___ Extract ___
Modern Python Tooling for Apache Iceberg
The Python Iceberg Ecosystem in 2026
Apache Iceberg started as a Java project. The table format specification, the core libraries, and the major query engines all ran on the JVM. Python users who wanted to work with Iceberg tables had two options. Install PySpark and use the Spark Iceberg integration, or write raw HTTP calls against the Iceberg REST Catalog API.
Neither option was satisfying. PySpark is a 500MB dependency that takes minutes to start. Raw HTTP calls work but skip all the metadata handling that makes Iceberg useful.
The Python ecosystem around Iceberg has matured rapidly. PyIceberg, the official Apache Python client, now sees over 500,000 daily PyPI downloads according to PyPI download statistics. IceFrame provides a pandas-like DataFrame interface built on top of PyIceberg. The PyIceberg CLI gives command-line access to table metadata and properties.
These three tools form a complete Python toolchain for Iceberg table management. Each targets a different workflow. Together they cover metadata inspection, catalog automation, data engineering, and AI agent integration. None of them require a JVM.
PyIceberg: The Foundation
PyIceberg is the official Apache Python library for Iceberg. It provides programmatic access to Iceberg table metadata and data without needing Java or Spark. The library works with any Iceberg REST catalog, including Apache Polaris, AWS Glue, and Databricks Unity Catalog.
PyIceberg’s architecture mirrors the Iceberg specification. It handles catalog operations (listing namespaces, creating tables), metadata operations (reading snapshots, schema evolution), and data operations (appending files, reading table data). The library uses PyArrow for columnar data handling and supports Parquet, Avro, and ORC file formats.
___
### Challenge
Answer these questions from the Iceberg tooling text above.
(a) What size does the text give for the PySpark dependency?
(b) How many daily PyPI downloads does PyIceberg see?
(c) Which library does PyIceberg use for columnar data handling?
___ Raw data ___
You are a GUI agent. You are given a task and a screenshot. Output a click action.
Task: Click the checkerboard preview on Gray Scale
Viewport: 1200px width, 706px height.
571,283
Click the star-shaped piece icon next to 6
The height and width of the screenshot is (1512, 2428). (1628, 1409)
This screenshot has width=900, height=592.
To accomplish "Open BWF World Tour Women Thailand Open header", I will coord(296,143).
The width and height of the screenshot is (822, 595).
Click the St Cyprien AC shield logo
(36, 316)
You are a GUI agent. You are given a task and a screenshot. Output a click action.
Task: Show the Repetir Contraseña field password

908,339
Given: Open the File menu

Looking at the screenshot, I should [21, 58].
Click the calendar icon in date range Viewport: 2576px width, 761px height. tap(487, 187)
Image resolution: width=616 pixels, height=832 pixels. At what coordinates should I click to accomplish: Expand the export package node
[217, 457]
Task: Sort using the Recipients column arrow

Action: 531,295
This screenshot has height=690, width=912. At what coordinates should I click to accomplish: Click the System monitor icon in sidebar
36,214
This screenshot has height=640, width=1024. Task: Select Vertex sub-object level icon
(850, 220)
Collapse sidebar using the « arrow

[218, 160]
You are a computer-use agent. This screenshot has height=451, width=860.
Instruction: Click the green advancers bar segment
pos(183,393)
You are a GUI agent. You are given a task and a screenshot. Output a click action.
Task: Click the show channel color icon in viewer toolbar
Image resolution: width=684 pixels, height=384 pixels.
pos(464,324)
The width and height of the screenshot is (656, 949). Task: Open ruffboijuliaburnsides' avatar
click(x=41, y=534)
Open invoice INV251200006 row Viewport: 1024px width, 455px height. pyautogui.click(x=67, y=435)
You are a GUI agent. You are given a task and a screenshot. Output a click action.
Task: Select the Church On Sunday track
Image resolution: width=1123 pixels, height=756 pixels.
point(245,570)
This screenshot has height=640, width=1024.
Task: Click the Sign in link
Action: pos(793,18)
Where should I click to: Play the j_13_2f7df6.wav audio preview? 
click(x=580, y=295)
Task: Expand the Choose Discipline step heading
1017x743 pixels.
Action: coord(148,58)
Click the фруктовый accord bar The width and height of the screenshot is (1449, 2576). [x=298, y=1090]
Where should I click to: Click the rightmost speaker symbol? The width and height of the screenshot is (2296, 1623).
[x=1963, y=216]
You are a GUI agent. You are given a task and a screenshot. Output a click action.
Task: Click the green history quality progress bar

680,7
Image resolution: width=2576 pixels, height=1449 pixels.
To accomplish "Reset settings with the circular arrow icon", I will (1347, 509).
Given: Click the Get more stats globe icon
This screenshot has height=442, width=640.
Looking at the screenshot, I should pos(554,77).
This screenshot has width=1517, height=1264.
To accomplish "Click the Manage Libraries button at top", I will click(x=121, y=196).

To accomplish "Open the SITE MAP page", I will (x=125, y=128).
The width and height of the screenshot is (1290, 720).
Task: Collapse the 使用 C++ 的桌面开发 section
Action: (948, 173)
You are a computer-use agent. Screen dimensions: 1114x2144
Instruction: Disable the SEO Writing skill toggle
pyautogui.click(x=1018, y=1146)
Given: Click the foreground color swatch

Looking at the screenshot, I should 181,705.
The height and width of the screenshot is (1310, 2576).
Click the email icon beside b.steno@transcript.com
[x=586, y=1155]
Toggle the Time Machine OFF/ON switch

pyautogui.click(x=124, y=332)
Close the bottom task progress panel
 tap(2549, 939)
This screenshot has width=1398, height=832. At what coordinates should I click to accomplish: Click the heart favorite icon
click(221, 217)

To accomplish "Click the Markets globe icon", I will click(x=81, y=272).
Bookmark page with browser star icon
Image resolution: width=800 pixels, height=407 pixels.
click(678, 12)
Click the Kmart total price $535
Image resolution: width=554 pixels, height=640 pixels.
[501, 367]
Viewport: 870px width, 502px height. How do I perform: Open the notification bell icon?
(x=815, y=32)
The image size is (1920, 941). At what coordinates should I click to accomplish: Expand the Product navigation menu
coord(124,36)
___
### Exercise response
(a) 500MB
(b) Over 500,000
(c) PyArrow